Aqui, reside um outro duplo que tange à propriedade. É curioso notar que, apesar de todo o esforço, o que se obtém enquanto matéria é somente rastros de imagem, vestígios. A lente que surgia como artefato violador só deflagra uma das partes: a visualidade dos “de dentro” é preservada, ao passo que os “de fora” são expostos — “quem está falando com a gente? É aquele moreno aqui no portão?”, identifica uma das invadidas pela câmera de segurança que vigia a equipe de filmagem. Frente aos limites da visualidade, o que emerge como verdadeiro artefato violador é aquele que transpõem as barreiras do visível: o som. Não que isso signifique que o som pertence à ordem do invisível e sim que seu aparato de visibilidade dribla as vigas de concreto, delata quem se esconde nas sombras. Em Câmara Escura, a classe média, portanto, se manifesta principalmente na dimensão sonora, espaço onde seu aparato de controle da autorrepresentação escapa.
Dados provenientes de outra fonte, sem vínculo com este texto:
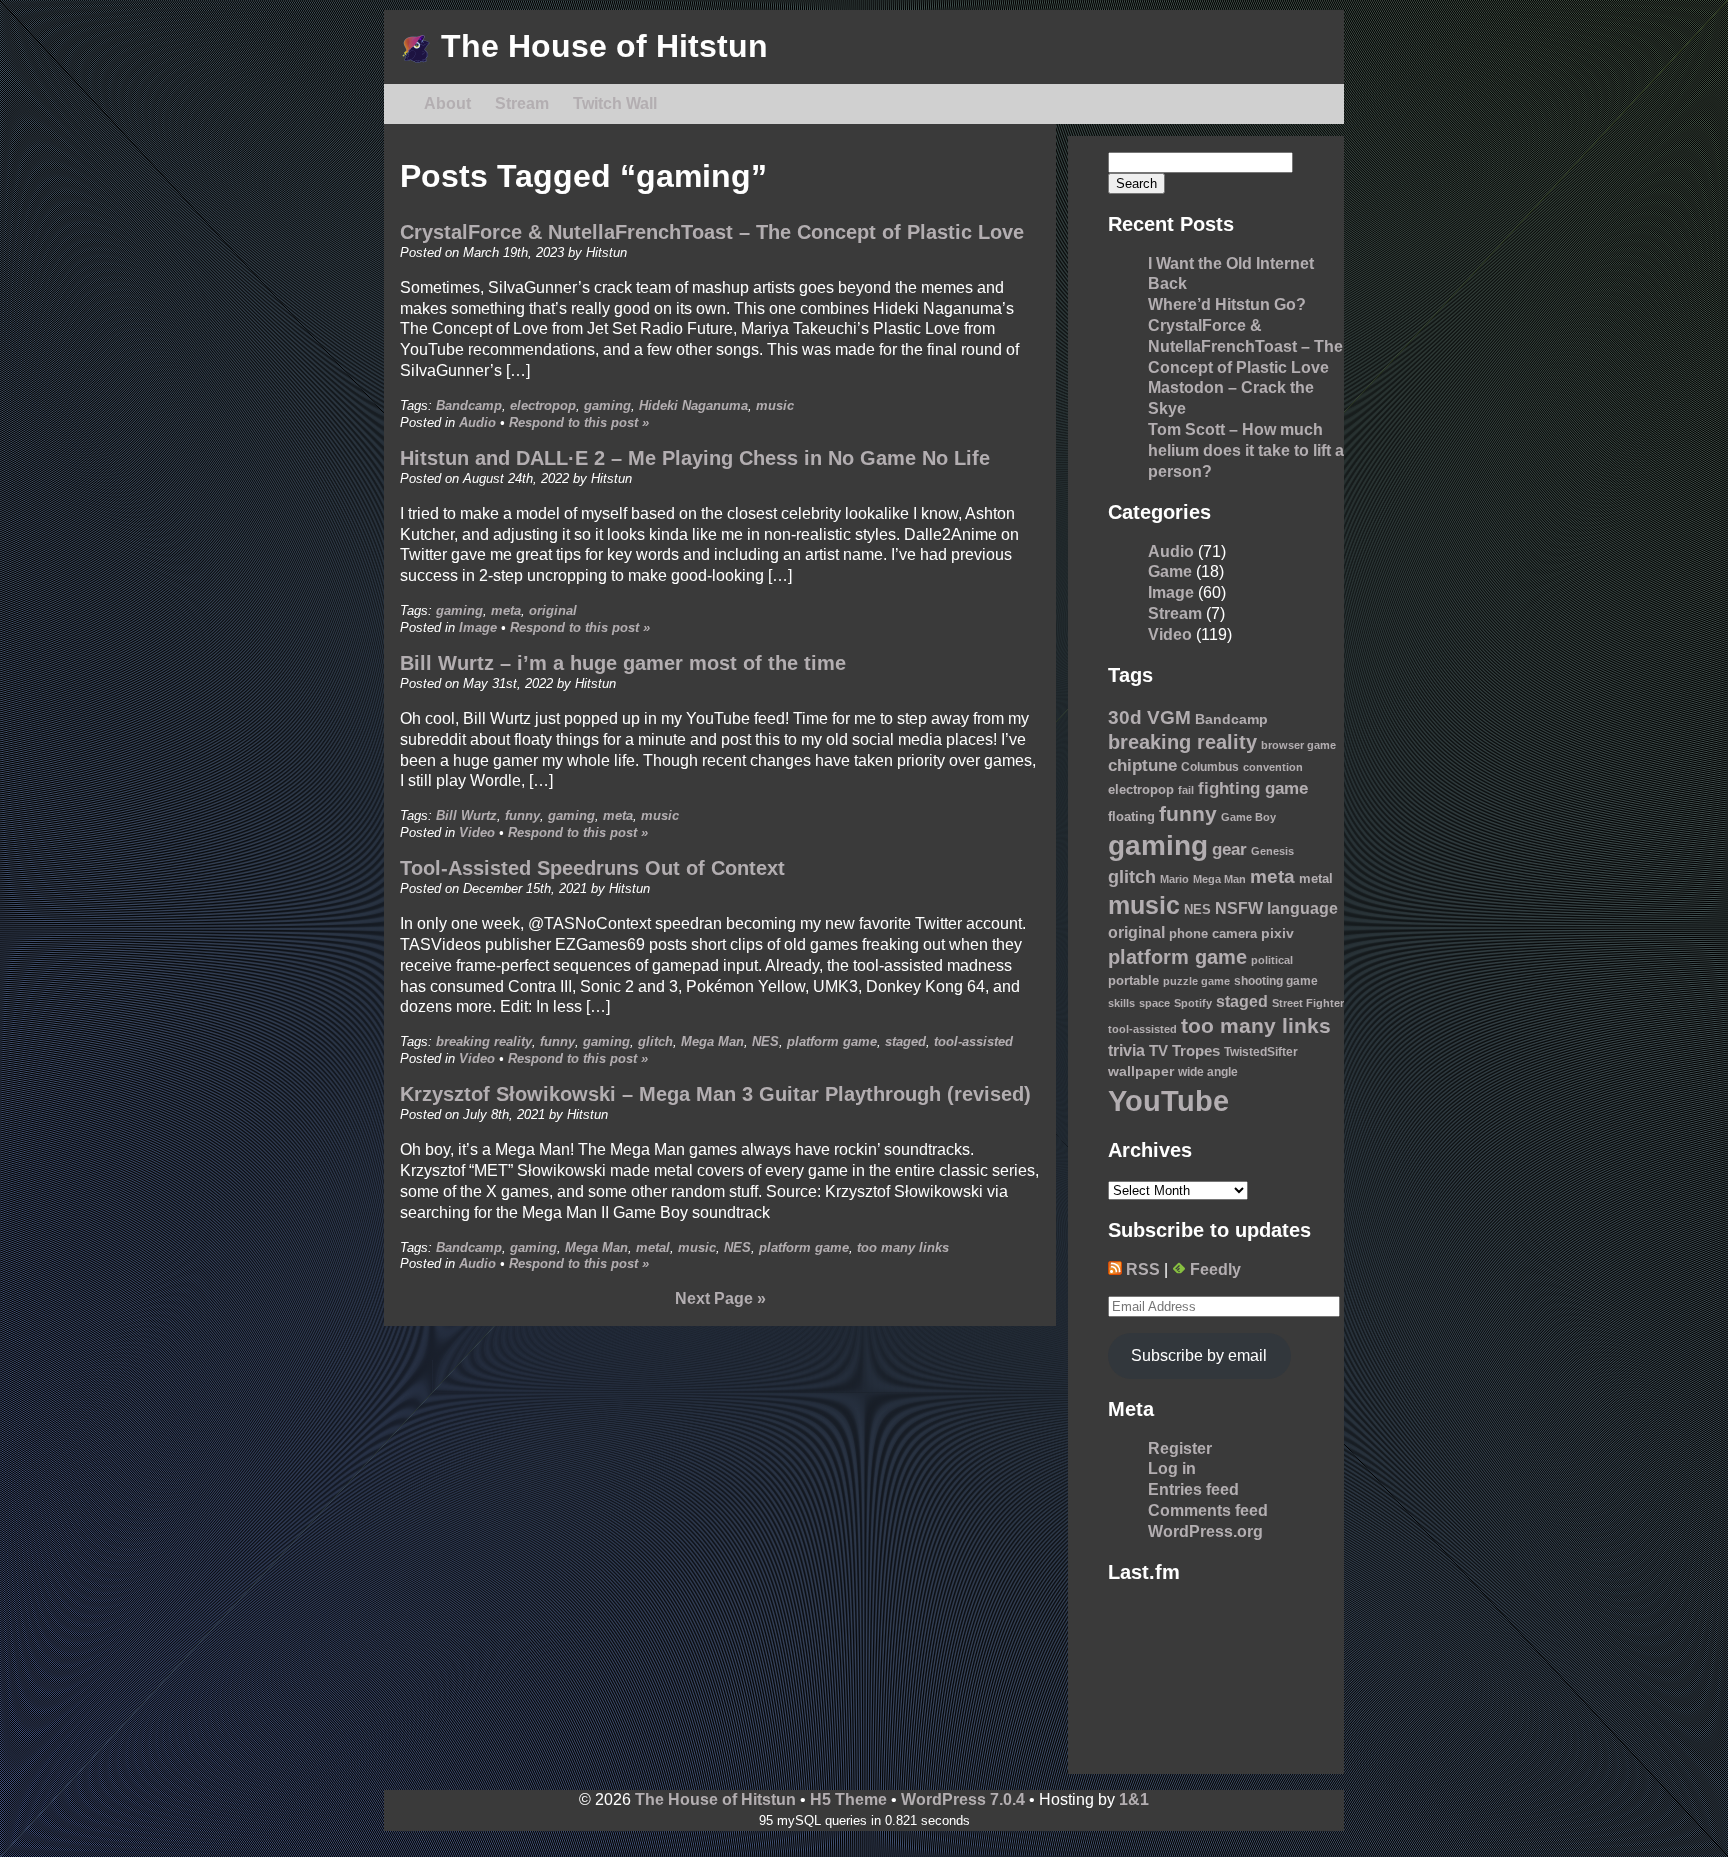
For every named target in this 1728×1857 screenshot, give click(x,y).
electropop (543, 405)
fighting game (1253, 788)
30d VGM (1149, 717)
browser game (1298, 745)
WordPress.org (1205, 1531)
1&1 (1134, 1799)
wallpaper (1141, 1071)
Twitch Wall (615, 103)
É nesse âmbito que emergem falas de caráter punitivista, como em Um Lugar ao Sol, e o jogo de gato e rato parece, finalmente, encontrar sua finalidade. Enquanto a preservação do anonimato está ligada à imagem, as vozes emergem no filme com a mesma clareza de uma foto 3×4. A dimensão do relato adquire força e, ao que poderia ser caracterizado como “um olho não governado pelas leis da perspectiva”, talvez pertença a outro sentido. Sons apesar de tudo?